D’après les informations obtenues par Mediapart et Reporterre, une convention a été signée en 2018 entre la gendarmerie nationale et l’Andra, l’agence chargée de l’enfouissement des déchets nucléaires, dans ce village de la Meuse. Depuis, l’agence a payé des dizaines de millions d’euros pour assurer, via des gendarmes, la surveillance des habitants. Ce partenariat pose des problèmes éthiques et juridiques.

Autour de Bure, dans la Meuse, là où les déchets nucléaires les plus dangereux des centrales françaises doivent être enfouis dans une gigantesque mine 500 mètres sous terre, les villages ne sont plus habités que par une poignée de personnes. Et pourtant, 75 gendarmes y patrouillent jour et nuit, 24 heures sur 24. Depuis près d’un an et demi, selon les informations recueillies par Mediapart et Reporterre, ces militaires sont rémunérés par l’Andra, l’Agence nationale pour la gestion des déchets radioactifs, qui a installé un laboratoire sur le futur site d’enfouissement.

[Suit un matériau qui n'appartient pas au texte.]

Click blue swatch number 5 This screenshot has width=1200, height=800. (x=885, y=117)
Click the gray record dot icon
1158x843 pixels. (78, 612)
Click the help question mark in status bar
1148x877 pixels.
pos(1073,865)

En octobre 2018, une convention a été signée entre l’Andra et la Direction générale de la gendarmerie nationale (DGGN) « afin de garantir sur le long terme la sécurité du personnel et des installations » nous a confirmé l’agence, en réponse à nos questions. D’après les chiffres donnés par l’agence elle-même, une « dizaine de millions d’euros » sont dépensés chaque année par l’Andra, un établissement public à caractère industriel et commercial (EPIC), pour rémunérer les militaires engagés et couvrir les charges afférentes, notamment de restauration. À ce jour, ce sont donc au moins vingt millions d’euros qui ont été dépensés — ou sont en passe de l’être — dans ce cadre. Les gendarmes mobiles sont hébergés directement sur le site de l’Andra, dans un cantonnement construit à cet effet. Ils y dorment, y stockent leurs matériels et leurs véhicules et y prennent leurs journées de récupération avant de repartir patrouiller. Ces militaires, souvent très jeunes, y restent entre trois et six semaines avant de partir sur une autre affectation. Ils sont aussitôt remplacés par de nouveaux arrivants. La DGGN a refusé de nous communiquer le contenu exact de la convention, malgré nos multiples demandes.

La décision gouvernementale d’affecter un escadron de gendarmes mobiles sur ce territoire date de l’été 2017 (...)

Est-il légal de payer un escadron de gendarmes pour se protéger ? « Le principe de la facturation des forces de l’ordre est très ancien », explique Mickaël Lavaine, maître de conférences en droit public à l’université de Bretagne Occidentale, qui en a retrouvé la trace dans les mémoires de Talleyrand parues en 1891. Plusieurs textes ont développé cette pratique après la Seconde Guerre mondiale. (...)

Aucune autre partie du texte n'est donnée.